Some Newer Algorithms in Joint Categorical and Continuous Inversion Problems around Seismic Data

Author(s):

M Kemper, Ikon Science (MY)
J S Gunning, CSIRO (AU)

Abstract:

To the statistically minded, the subsurface presents a complex, spatially correlated "mixture" distribution of rock properties to our remote sensing tools, where the mixture originates from different rock types. In petroleum contexts, the information we collect from seismic, EM and production data is often dominated by the geometrical boundaries separating lithologies in the subsurface, yet many standard geophysical inversion tools use purely continuous optimization techniques that model rock properties as if they come from some common population. This pooling approximation imposes a strong prior-model footprint on inversion results. Newer hierarchical Bayesian approaches that embed a discrete aspect via discrete Markov random fields, coupled with conditional prior distributions that embed rock-physics relationships, offer a tractable way to represent the categorical aspects of geology. Some published studies on these models, using seismic data, indicate the posterior distribution can be modestly sharp, though the sampling MCMC algorithms are naturally challenging.

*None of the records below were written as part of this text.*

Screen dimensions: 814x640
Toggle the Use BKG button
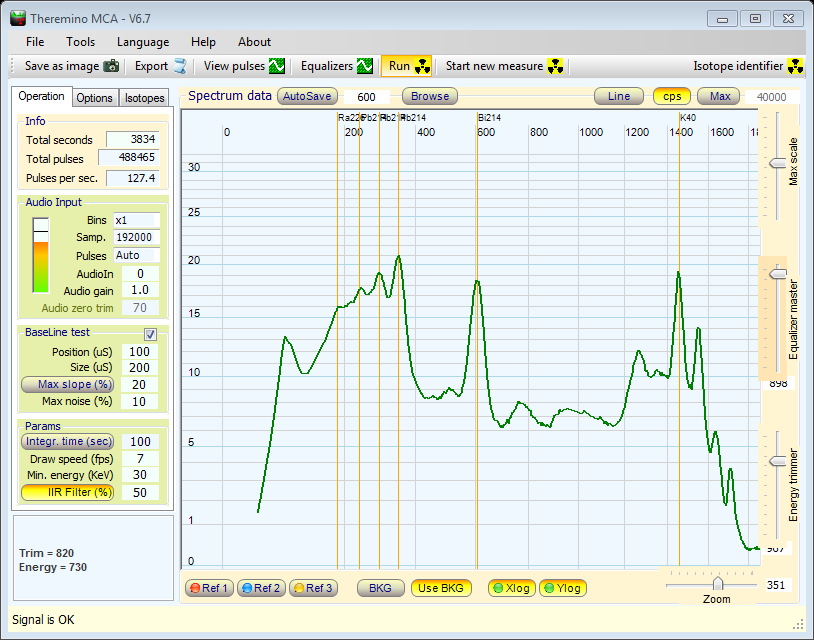(439, 588)
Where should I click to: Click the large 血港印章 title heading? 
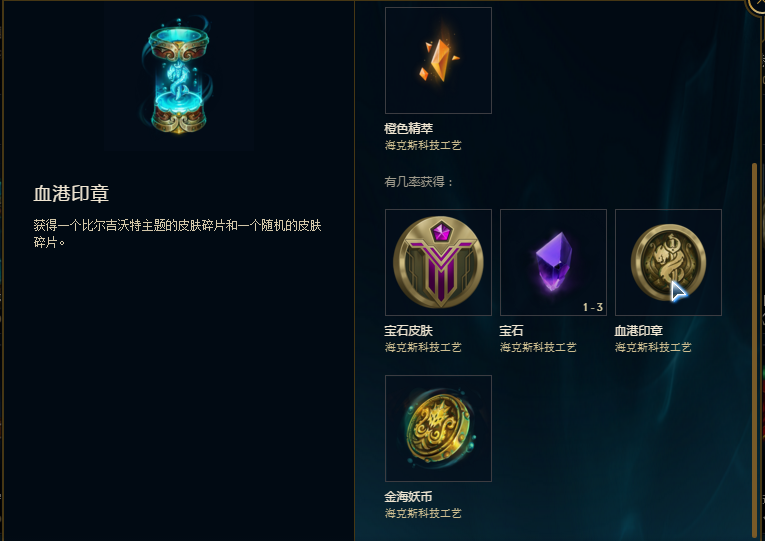pyautogui.click(x=71, y=194)
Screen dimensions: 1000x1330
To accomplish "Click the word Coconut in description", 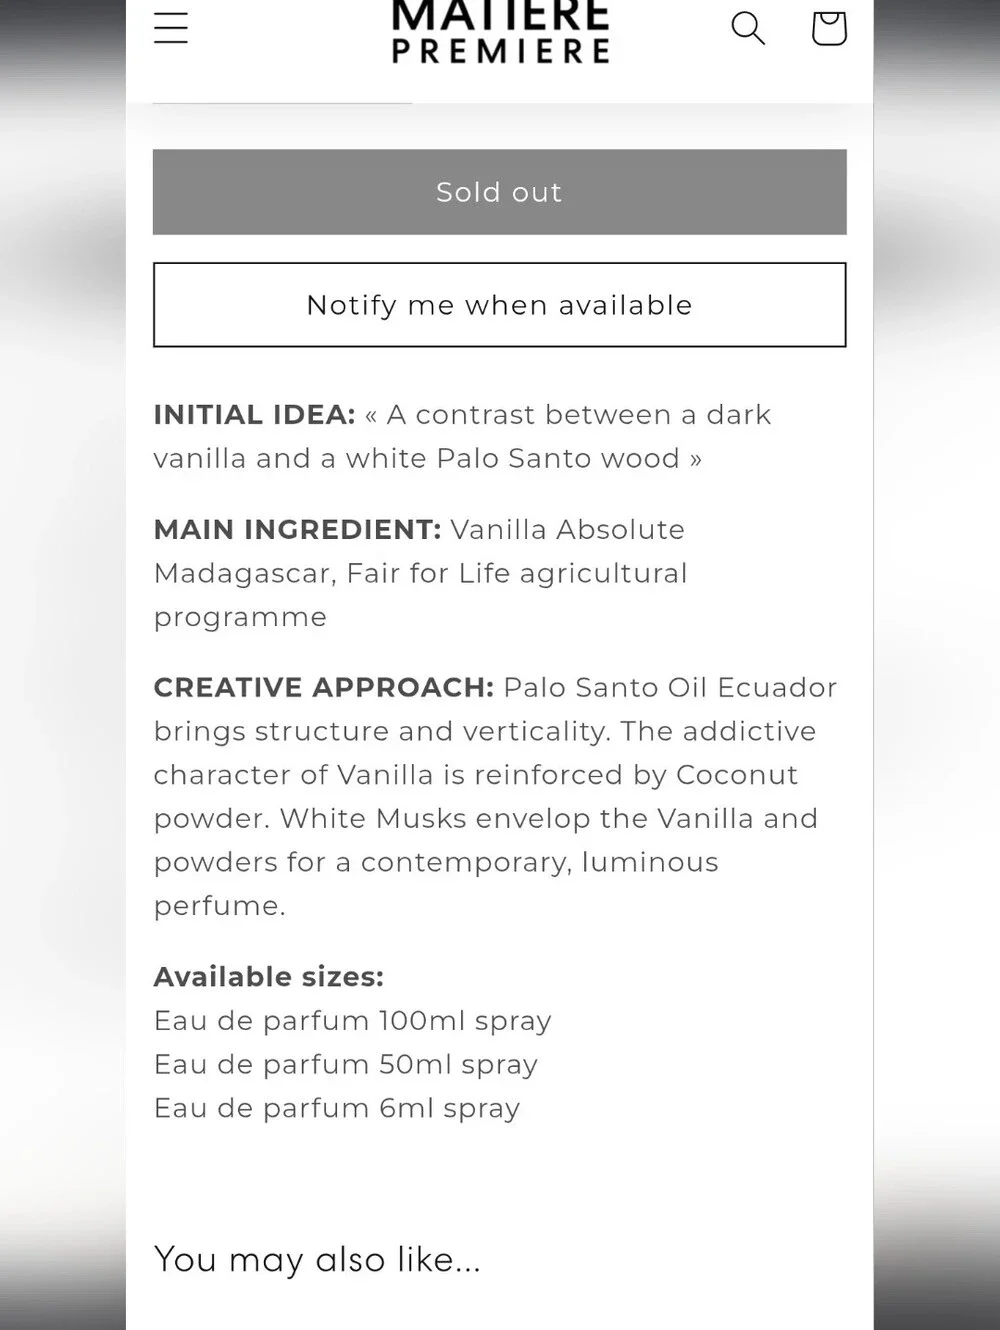I will [737, 775].
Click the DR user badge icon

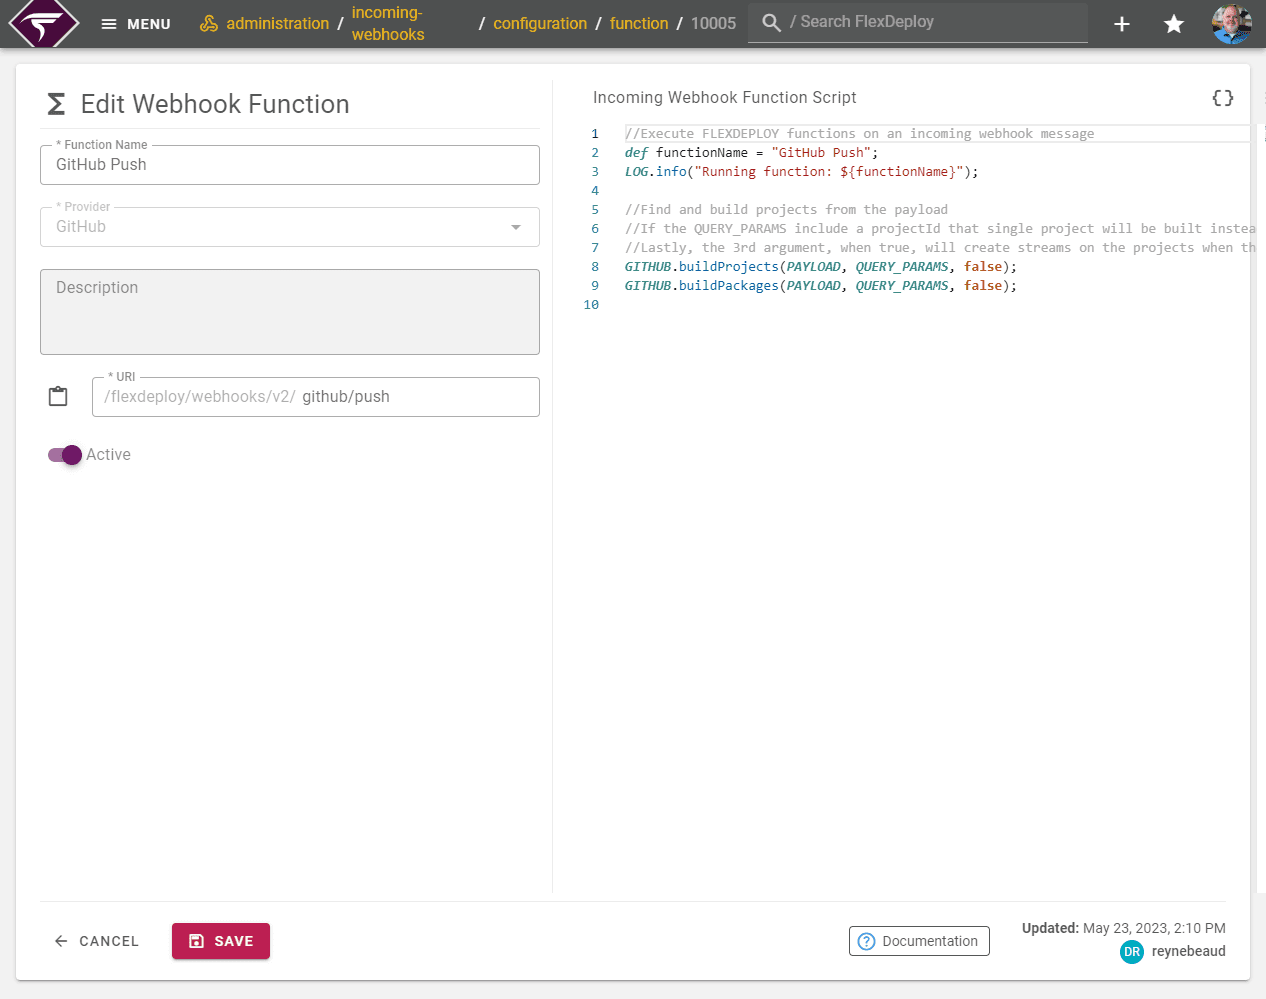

This renews interest in the maximum aposteriori model. We present some theory and examples using algorithms drawn from the computer-vision literature for maximum aposteriori model inference in joint lithology-fluid/rock-properties problems using seismic. The expectation-maximisation algorithm is the natural framework to use, and the main challenge is to obtain good approximations to the marginal distributions required for the expectation step in very high dimensional problems. Recent work in belief-propagation techniques has made these MRF-based marginalisation and maximisation problems much more computationally feasible, and the principle tools are the iterative sum-product and max-product algorithms. Faster but "hard" classifications are also available by graph-cutting techniques. A secondary challenge is performing maximisation in a spatial and multivariate coupled setting, for which purpose continuous Gaussian Markov random fields are a natural candidate. An intuitively pleasant result is that the rock--properties inference can be cast as a facies-membership reweighted-prior least-squares problem, which can be tackled by the usual conjugate gradient apparatus.